Required work.
1. In the New York Knicks passage, why does the writer name "Tie a Yellow Ribbon Round the Ole Oak Tree" after hoping to avoid mentioning it?
2. Reproduce part of the New York Knicks passage word for word, starting at "Thanks for reading" and ending at "song on Spotify.)".

Thanks for reading The Dope.
You have to hand it to the New York Knicks: They’re not ones to take success lightly. Not that they’d know much about it, since they’ve had almost none since “Bad Bad Leroy Brown” was topping the charts and “All In the Family” ruled the airwaves.
Actually, in 1973, the last time the Knicks won an NBA title, the No. 1 entry on the Billboard Year-End Hot 100 was “Tie a Yellow Ribbon Round the Ole Oak Tree,” but it’s such a terrible, terrible song that I was hoping to avoid any mention of Tony Orlando and Dawn. The thing is, I then risk my own credibility with you, and I can’t do that, so we’re all stuck with this mortifying paragraph. (Don’t turn the sound up when you search that song on Spotify.)

Recorded information.
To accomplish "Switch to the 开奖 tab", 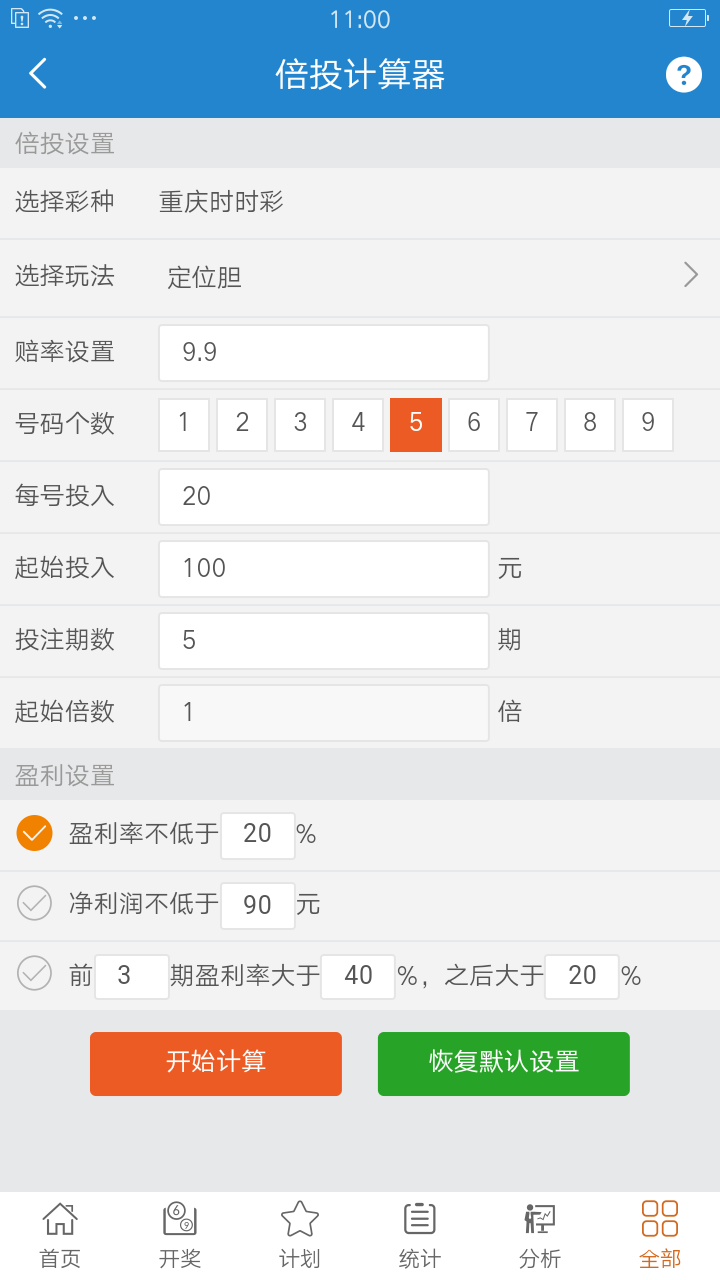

Solutions below.
1. Leaving it out would put the writer's credibility with readers at risk, and the writer can't allow that. So the song gets named even though the writer calls it terrible.

2.
Thanks for reading The Dope.
You have to hand it to the New York Knicks: They’re not ones to take success lightly. Not that they’d know much about it, since they’ve had almost none since “Bad Bad Leroy Brown” was topping the charts and “All In the Family” ruled the airwaves.
Actually, in 1973, the last time the Knicks won an NBA title, the No. 1 entry on the Billboard Year-End Hot 100 was “Tie a Yellow Ribbon Round the Ole Oak Tree,” but it’s such a terrible, terrible song that I was hoping to avoid any mention of Tony Orlando and Dawn. The thing is, I then risk my own credibility with you, and I can’t do that, so we’re all stuck with this mortifying paragraph. (Don’t turn the sound up when you search that song on Spotify.)